It was terribly depressing.
I only take this photo to break free of them for a few moments - and to yank my suitcase down onto my seat, this dislodging Madame's elbow from the arm-rest.

Afterwards, Madame looks at me as if I am an eccentric English clown with a red nose, painted face, oversize red braces and a squirty buttonhole rose.  Maybe next time...

Landing at Lyon is a blessed relief.  As we disembark, Madame pushes in front of me and several other passengers.  I bid her 'Bonne journee!' and then mutter something extremely crude under my breath - in English.  The man standing behind me in the gangway congratulates me for having completed the flight without garotting her and her husband.
Enfin...la belle France

The fly-away building you can see here is much bigger even than it looks.  And it's not even an aircraft terminal; it's Lyon airport's railway station.  It's extraordinary; very grand, very big, very modern - and very empty.  I reckon it must be one of the world's most underused structures.  I've never seen more than a dozen or so people inside it.

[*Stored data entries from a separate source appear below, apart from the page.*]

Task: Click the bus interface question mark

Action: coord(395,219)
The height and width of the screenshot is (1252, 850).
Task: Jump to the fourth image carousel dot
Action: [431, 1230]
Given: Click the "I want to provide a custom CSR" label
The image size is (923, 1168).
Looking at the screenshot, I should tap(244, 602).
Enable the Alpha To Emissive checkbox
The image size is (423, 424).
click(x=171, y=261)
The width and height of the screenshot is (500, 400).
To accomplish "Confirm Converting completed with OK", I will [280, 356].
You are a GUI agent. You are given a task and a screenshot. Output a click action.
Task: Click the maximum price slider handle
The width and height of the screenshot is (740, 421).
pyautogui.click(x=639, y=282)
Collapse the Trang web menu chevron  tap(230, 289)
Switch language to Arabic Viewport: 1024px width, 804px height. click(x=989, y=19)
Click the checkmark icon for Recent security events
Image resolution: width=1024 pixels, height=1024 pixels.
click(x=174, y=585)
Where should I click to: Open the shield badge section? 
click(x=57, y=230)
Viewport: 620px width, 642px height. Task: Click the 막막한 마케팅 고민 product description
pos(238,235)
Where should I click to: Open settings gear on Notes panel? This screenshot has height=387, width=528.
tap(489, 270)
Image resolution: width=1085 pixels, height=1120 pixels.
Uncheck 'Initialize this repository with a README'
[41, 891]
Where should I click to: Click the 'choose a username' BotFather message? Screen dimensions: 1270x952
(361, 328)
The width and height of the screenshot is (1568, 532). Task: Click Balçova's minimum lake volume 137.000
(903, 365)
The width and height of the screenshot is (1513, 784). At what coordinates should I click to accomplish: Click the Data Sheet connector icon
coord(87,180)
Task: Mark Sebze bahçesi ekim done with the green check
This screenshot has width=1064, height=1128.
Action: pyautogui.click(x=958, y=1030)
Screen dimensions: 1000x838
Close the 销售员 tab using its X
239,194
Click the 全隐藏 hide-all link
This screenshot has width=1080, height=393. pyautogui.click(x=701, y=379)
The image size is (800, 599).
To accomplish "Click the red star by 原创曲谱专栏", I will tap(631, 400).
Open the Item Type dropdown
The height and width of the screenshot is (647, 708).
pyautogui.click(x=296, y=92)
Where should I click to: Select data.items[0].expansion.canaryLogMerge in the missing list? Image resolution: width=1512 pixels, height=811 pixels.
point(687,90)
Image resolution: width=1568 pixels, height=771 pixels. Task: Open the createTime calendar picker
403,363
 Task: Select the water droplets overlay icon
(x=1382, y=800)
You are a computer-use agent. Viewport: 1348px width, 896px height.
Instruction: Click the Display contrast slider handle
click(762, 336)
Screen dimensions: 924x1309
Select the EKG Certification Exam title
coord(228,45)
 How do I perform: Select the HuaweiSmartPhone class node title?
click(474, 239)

It's still pretty stupendous, though, and - when you use it, as I have to today to catch the tram-train - it makes you feel as if you're somewhere, as if you've arrived.

I trundle my suitcase along the travolators, which seem to go on forever and move very slowly indeed.  Three French soldiers, in full combat kit and armed to the teeth with what look like portable atomic weapons, are travelling in the opposite direction.  As we pass, they smile suspiciously sweetly and say 'Bonjour Msieur'.  On all my previous visits to France, this has never happened before and it immediately makes me feel as if I'm under surveillance.

I seriously start to wonder what it is about me that may have aroused their distrust.  My beard?  The glasses?  My tie?  The redness of my suitcase?

When I turn to look at them, they turn to look at me.

By now, I am so uncomfortable that the escalator down to the tram-train can't come soon enough.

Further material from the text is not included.